-- Problem statement --
Copy out the lines below word for word, from the line containing "Given: Click the 3.2" through the line containing "Looking at the screenshot, I should (x=647, y=452).", and nothing else.

-- Material for this task --
* * * * *

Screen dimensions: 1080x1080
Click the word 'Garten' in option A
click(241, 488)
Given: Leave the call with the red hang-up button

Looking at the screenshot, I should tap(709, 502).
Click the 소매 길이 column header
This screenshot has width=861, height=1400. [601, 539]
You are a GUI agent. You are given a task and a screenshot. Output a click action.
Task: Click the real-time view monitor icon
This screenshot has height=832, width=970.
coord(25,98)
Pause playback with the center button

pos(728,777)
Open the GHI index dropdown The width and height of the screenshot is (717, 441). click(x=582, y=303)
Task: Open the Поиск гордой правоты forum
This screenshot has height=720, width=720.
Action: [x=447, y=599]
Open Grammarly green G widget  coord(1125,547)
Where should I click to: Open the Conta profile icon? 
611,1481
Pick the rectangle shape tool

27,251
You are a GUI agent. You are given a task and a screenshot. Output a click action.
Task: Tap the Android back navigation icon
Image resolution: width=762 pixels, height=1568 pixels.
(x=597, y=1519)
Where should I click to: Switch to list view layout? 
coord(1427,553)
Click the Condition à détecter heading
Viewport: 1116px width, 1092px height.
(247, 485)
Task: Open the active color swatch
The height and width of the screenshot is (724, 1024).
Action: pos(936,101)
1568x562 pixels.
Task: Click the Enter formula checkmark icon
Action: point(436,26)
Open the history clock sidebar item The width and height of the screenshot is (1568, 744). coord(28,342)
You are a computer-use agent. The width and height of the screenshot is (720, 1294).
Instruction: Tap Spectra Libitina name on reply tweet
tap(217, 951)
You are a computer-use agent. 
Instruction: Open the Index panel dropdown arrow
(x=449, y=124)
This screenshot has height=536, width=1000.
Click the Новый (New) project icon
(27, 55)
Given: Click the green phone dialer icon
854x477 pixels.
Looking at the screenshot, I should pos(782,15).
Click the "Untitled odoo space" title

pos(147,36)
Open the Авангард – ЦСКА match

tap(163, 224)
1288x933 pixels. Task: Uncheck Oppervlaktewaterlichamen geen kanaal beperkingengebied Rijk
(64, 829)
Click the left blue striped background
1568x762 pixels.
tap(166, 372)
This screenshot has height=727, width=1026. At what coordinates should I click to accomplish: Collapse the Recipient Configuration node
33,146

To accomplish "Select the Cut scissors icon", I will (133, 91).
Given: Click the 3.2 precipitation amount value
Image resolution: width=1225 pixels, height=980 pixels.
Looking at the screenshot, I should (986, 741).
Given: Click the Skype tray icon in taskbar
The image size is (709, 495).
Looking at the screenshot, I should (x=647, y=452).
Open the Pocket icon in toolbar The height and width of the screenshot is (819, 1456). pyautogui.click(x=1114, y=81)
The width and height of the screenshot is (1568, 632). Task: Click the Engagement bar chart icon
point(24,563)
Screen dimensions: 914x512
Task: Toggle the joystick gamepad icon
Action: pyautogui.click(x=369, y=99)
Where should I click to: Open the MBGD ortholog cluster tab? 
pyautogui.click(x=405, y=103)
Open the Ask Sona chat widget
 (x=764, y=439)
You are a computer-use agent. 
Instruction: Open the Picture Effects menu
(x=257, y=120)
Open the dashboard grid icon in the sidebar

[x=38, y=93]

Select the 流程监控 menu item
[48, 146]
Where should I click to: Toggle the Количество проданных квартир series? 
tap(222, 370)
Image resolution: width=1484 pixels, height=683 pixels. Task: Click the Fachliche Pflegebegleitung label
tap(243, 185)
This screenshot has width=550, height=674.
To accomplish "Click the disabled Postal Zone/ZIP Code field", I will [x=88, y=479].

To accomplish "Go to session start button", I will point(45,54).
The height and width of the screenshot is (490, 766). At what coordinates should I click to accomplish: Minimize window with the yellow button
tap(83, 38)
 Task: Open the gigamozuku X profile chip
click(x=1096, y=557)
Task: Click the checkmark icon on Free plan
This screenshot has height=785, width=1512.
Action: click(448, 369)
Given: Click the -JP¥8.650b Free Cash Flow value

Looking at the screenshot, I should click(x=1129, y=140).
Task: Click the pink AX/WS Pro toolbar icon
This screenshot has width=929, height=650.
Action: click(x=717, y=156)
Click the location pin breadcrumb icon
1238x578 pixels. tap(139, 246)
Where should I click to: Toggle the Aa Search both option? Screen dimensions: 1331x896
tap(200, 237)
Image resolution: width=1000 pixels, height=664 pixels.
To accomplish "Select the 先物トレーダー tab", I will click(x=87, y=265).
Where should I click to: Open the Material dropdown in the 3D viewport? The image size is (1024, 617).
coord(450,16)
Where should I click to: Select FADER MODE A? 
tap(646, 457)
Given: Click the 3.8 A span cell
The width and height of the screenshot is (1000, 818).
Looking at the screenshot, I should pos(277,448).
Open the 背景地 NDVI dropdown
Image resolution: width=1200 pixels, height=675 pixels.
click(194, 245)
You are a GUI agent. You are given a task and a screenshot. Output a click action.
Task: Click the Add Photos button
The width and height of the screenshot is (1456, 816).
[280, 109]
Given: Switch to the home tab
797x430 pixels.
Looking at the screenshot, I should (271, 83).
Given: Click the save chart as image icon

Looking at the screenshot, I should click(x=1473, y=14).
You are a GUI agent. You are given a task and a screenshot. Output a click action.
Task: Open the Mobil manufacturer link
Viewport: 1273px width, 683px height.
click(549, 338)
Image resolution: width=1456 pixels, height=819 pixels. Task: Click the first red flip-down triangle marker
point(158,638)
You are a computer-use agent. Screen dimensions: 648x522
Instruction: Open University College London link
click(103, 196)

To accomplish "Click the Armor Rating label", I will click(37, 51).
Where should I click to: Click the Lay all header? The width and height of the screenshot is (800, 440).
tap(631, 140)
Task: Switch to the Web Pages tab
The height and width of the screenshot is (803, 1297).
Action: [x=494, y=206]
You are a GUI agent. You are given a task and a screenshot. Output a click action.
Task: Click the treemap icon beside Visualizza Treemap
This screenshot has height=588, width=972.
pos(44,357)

* * * * *

-- The answer --
Given: Click the 3.2 precipitation amount value
Image resolution: width=1225 pixels, height=980 pixels.
Looking at the screenshot, I should (986, 741).
Given: Click the Skype tray icon in taskbar
The image size is (709, 495).
Looking at the screenshot, I should (x=647, y=452).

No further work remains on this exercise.